Ketika Ramadan tiba, perbedaan yang ada tidak membuat keluarga tersebut renggang, melainkan semakin indah karena toleransi di antara sesama penghuninya.
Keluarga Pak Tanto tidak pernah meminta ibu mertua dan iparnya untuk menghormati puasa mereka, sementara ibu mertua dan iparnya tidak pernah mengganggu. Saat siang hari, tidak pernah sengaja makan atau minum di depan anggota keluarga yang berpuasa.
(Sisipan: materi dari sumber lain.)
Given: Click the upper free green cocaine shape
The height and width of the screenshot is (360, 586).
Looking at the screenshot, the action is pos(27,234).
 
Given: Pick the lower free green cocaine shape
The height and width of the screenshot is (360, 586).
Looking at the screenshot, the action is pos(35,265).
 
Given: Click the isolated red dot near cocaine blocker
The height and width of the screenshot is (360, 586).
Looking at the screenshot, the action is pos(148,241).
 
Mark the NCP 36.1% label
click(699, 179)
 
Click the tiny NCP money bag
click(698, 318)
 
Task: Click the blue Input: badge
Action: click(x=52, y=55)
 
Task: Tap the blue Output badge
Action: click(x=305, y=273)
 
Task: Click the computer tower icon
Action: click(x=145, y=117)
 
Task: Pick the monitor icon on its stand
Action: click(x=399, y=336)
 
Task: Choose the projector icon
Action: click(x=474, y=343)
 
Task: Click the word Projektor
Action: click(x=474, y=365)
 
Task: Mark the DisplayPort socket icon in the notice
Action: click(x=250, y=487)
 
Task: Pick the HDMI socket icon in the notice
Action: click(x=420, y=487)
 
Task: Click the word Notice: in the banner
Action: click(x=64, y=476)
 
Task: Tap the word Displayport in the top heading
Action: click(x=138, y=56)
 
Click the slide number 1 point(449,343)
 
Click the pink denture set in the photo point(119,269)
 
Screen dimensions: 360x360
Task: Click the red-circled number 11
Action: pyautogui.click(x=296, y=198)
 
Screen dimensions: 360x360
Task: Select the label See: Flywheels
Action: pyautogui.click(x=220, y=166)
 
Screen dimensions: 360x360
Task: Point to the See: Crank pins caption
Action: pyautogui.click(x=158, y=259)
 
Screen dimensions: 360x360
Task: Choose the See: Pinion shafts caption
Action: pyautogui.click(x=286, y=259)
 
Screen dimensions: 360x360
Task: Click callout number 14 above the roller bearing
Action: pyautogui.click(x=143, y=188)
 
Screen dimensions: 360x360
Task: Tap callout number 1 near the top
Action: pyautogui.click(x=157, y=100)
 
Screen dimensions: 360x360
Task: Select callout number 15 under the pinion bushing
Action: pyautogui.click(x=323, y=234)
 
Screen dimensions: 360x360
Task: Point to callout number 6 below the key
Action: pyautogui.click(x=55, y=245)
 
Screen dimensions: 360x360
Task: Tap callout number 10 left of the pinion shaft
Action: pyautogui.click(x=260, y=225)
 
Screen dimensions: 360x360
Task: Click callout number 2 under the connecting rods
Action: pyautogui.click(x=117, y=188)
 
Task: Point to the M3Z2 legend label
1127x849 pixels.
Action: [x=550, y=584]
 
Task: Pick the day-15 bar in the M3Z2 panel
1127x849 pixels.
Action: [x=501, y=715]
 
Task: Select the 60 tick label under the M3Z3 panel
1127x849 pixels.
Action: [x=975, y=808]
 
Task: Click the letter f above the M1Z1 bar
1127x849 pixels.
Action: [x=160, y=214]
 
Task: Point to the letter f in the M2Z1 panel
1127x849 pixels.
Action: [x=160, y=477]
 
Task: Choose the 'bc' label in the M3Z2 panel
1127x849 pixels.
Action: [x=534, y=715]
Eyang Putri dan Tante Eru yang tidak berpuasa juga sering mengingatkan cucu dan keponakannya untuk berpuasa dan tidak malas salat tarawih. Uniknya lagi, karena rumah tersebut tidak memiliki pembantu rumah tangga, eyang dan tante juga sering berjibaku menyiapkan menu berbuka puasa dan sahur.
Ketika sahur tiba, sang nenek yang sejak muda punya kebiasaan bangun tiap subuh untuk berdoa, selalu membangunkan anak dan mertuanya untuk santap sahur. Setelah anak, mantu dan cucunya sahur, dia kembali ke kamar untuk berdoa.
Saya juga tahu bahwa eyang yang sangat mendukung keyakinan anak dan menantunya itu adalah orang yang selalu sibuk memasak saat Lebaran.
Sebab, sudah jadi tradisi rumah besar tersebut mengucapkan syukur dengan membagikan makanan pada tetangga sekitar. Sementara, anggota keluarga yang merayakan Idul Fitri bisa fokus pada ibadahnya, yang Nasrani menyiapkan makanan dan membagikannya keliling kampung.
Cerita sebaliknya juga terjadi kala Natal dan Tahun baru. Pak Tanto dan anggota keluarga yang Muslim akan sibuk membantu anggota keluarga yang mengadakan acara Natalan di rumah. Bahkan, setiap Natal tiba, tetangga saya yang Muslim itu selalu mengucapkan Selamat Natal, baik secara langsung maupun melalui Whatsapp.
Saya pun pernah iseng bertanya pendapat mereka tentang larangan mengucapkan selamat Natal.
"Yang dilarang itu kalau saya merayakan Natal dengan mengikuti ibadahnya. Kalau mengucapkan ya boleh-boleh saja", ujar Pak Tanto.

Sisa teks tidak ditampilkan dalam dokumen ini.